According to PAGASA’s classification, the normal trend of rainfall is usually wet all year round. Type 4 climate type based on PAGASA standards indicates that there is usually no dry season in the area, rendering that rainfall is distributed evenly throughout the year.
Mr. Andan states that during the wet season, or the Northeast Monsoon (hanging amihan in vernacular), rainfall is most pronounced between the months of October to February. That explains why VSU had been experiencing rather terrible rainfall from the start of the first semester until the beginning of the second one.
PAGASA recently concluded the La Nina, the constant rainy season, on March 15 this year, which indicates that it is now the start of the Fervid Era or the summer of the year.
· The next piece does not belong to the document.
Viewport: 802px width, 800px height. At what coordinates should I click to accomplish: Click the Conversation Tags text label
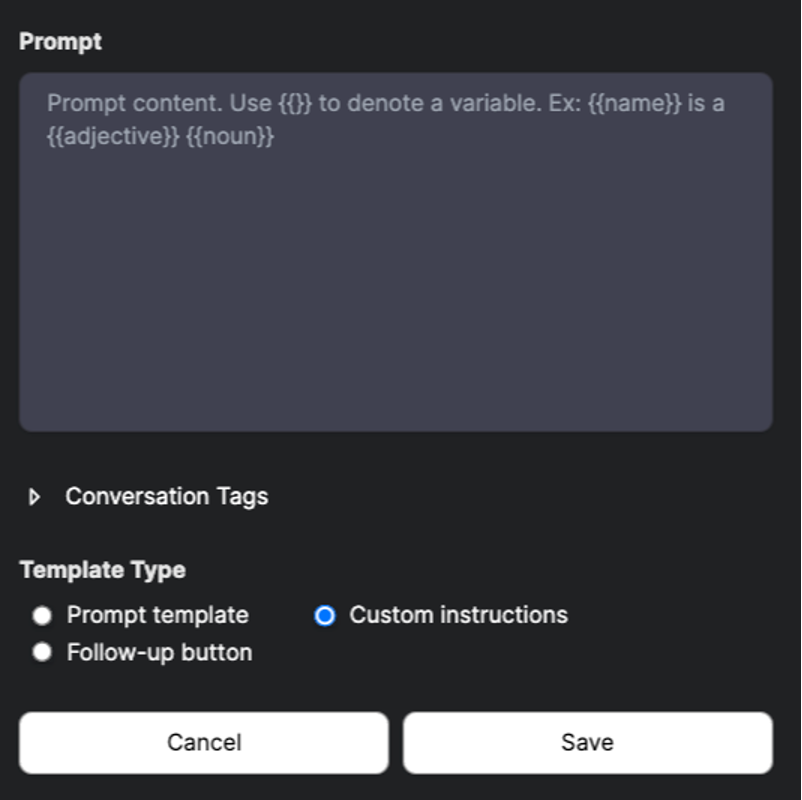tap(166, 496)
“...with La Niña ending, padung na siya sa neutral. Pero ang dapat nato pangandamon napud, is ang El Nino…mo ingon napud ang mga taw nga ‘init napud!’” Mr. Andan said. El Nino is the complete opposite of La Nina, where intense heat season begins, which usually follows soon after the end of the latter.
La Niña and El Niño are playing a game with the climate in the areas, influencing the weather pattern of the specific area. Due to the geographical location of VSU, it has produced its own “microclimate” – the changes in a climate that just occurs in a small area. Have you ever experienced a scenario where Baybay City proper is bright and sunny, yet when you arrive in VSUrop, it is raining hard? This is also influenced by the “Ocean and Land Interaction” along with La Niña and El Niño phenomenon.
“VSU is experiencing climate change:” Is it truly climate change?
“Students get confused if it is climate change, is it really climate change? Actually, di ni siya climate change,” Mr. Andan assured. “Though, naay climate change. Pero ang kaning na feel nato is somehow direct siya na influence sa climate anomaly [e.g. La Nina], and ang gina-tawag na ENSO.”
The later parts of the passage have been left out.